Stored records
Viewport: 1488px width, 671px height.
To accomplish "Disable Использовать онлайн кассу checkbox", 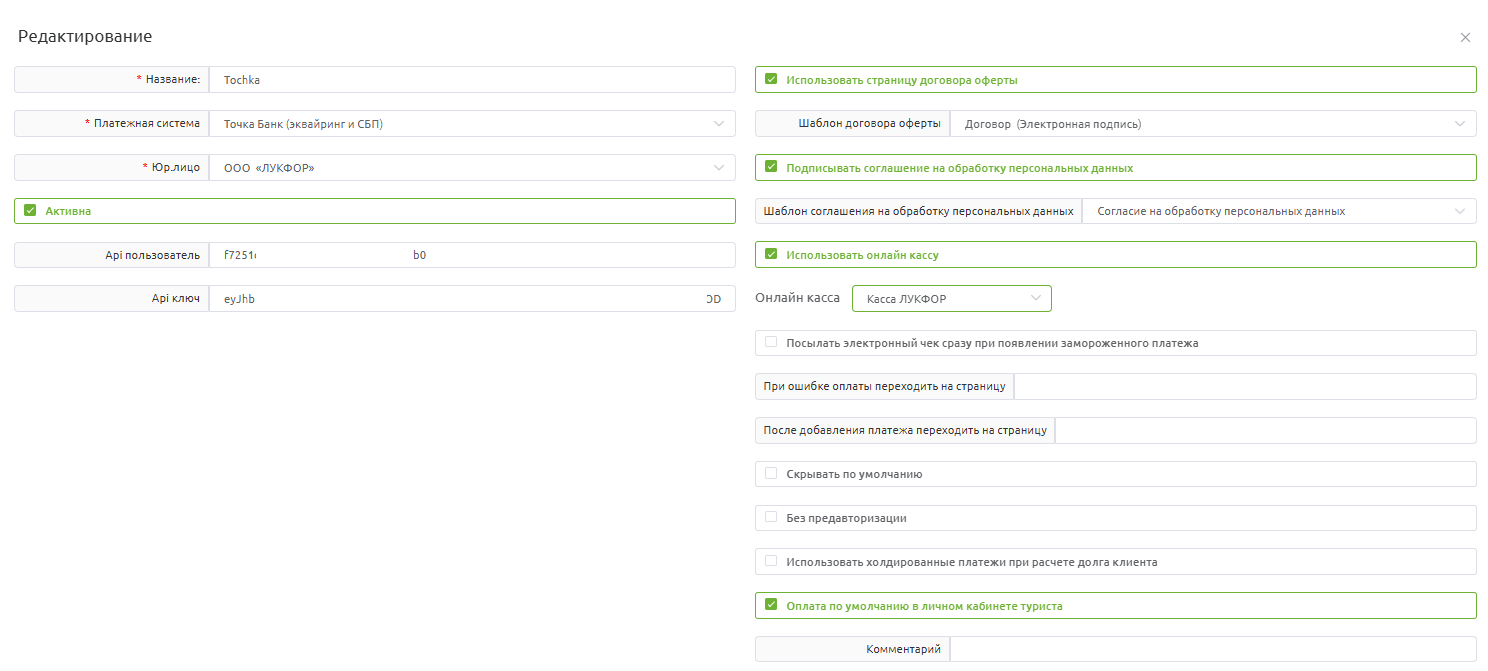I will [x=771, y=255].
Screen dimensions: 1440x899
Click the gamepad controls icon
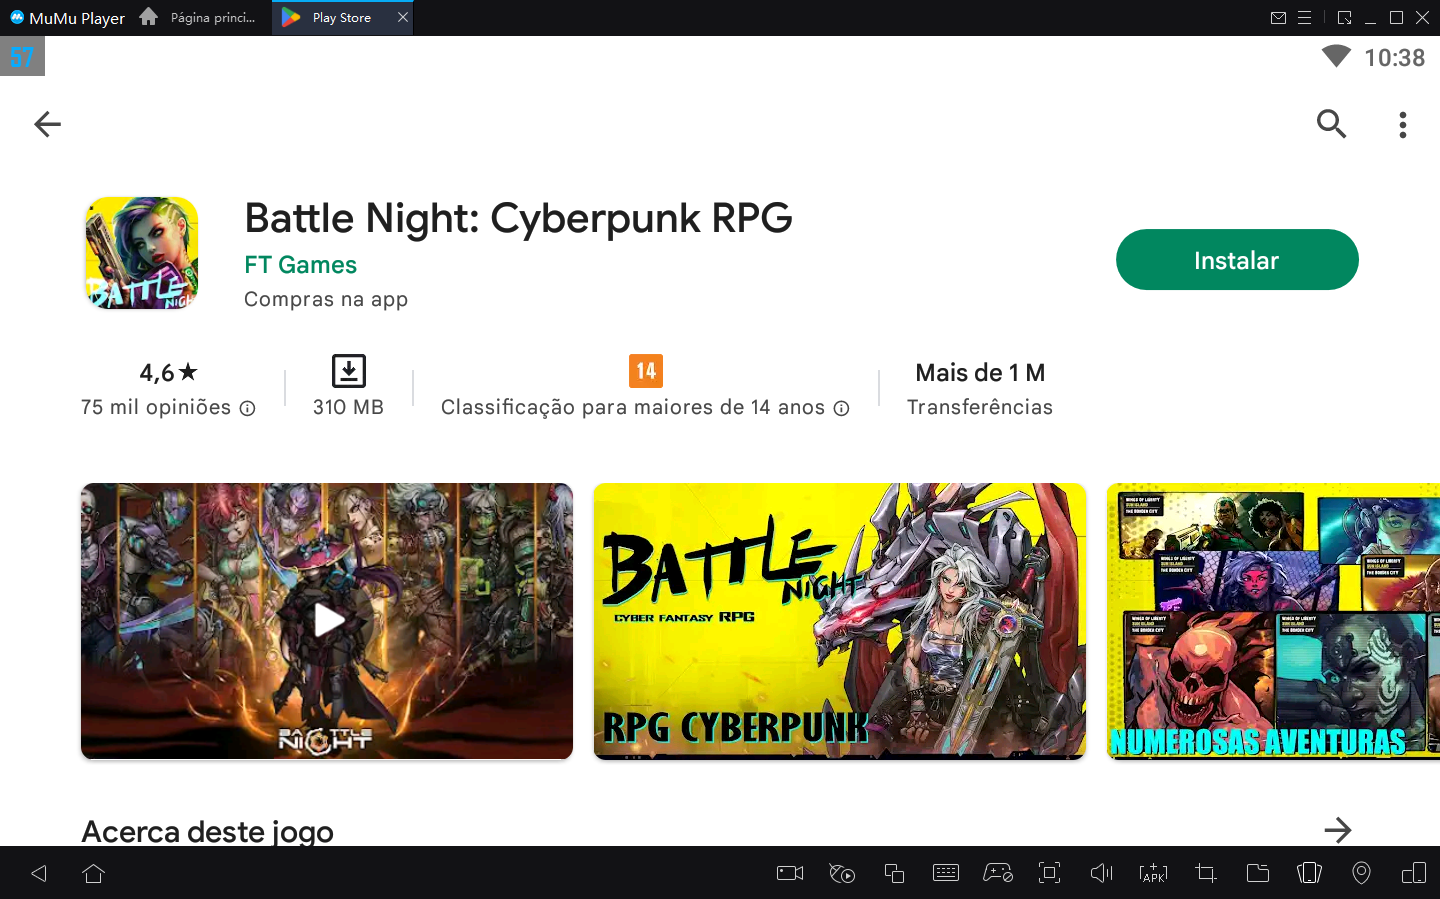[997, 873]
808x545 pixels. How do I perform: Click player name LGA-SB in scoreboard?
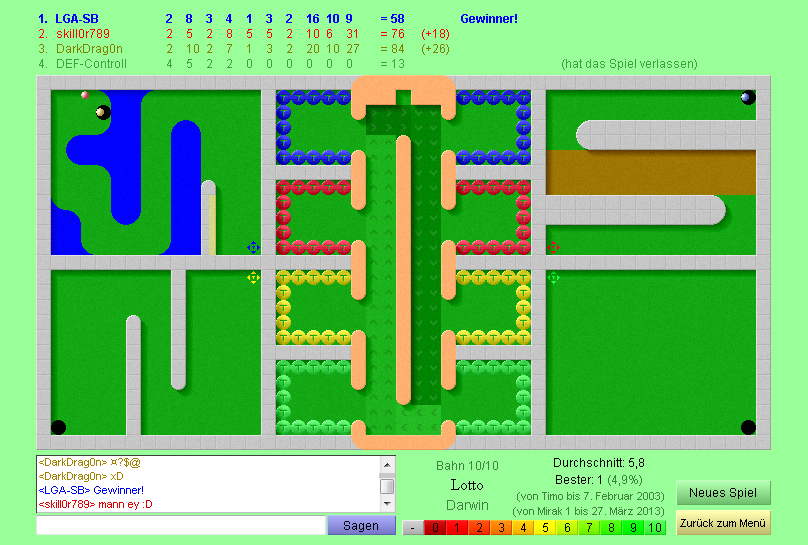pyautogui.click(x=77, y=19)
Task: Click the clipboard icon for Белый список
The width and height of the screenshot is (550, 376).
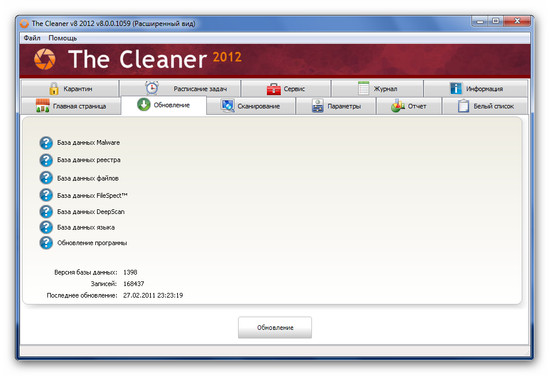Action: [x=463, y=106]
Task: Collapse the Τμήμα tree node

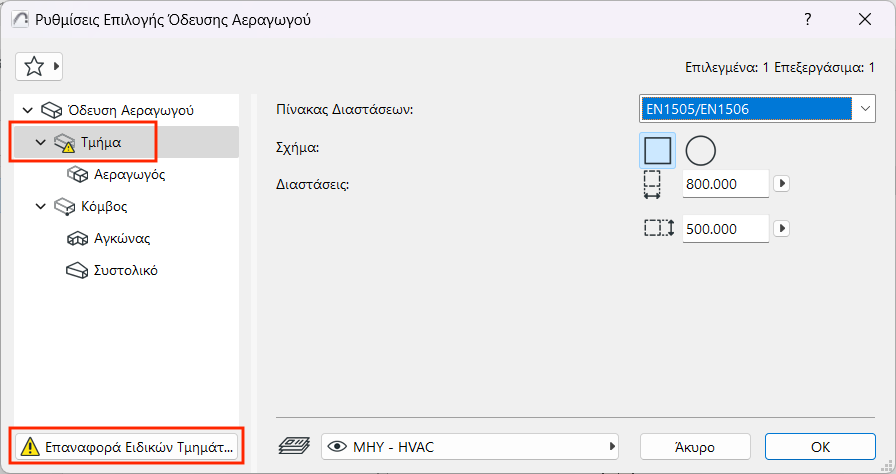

Assignment:
Tally the lines above with "Task", please; number only.

Exercise result:
2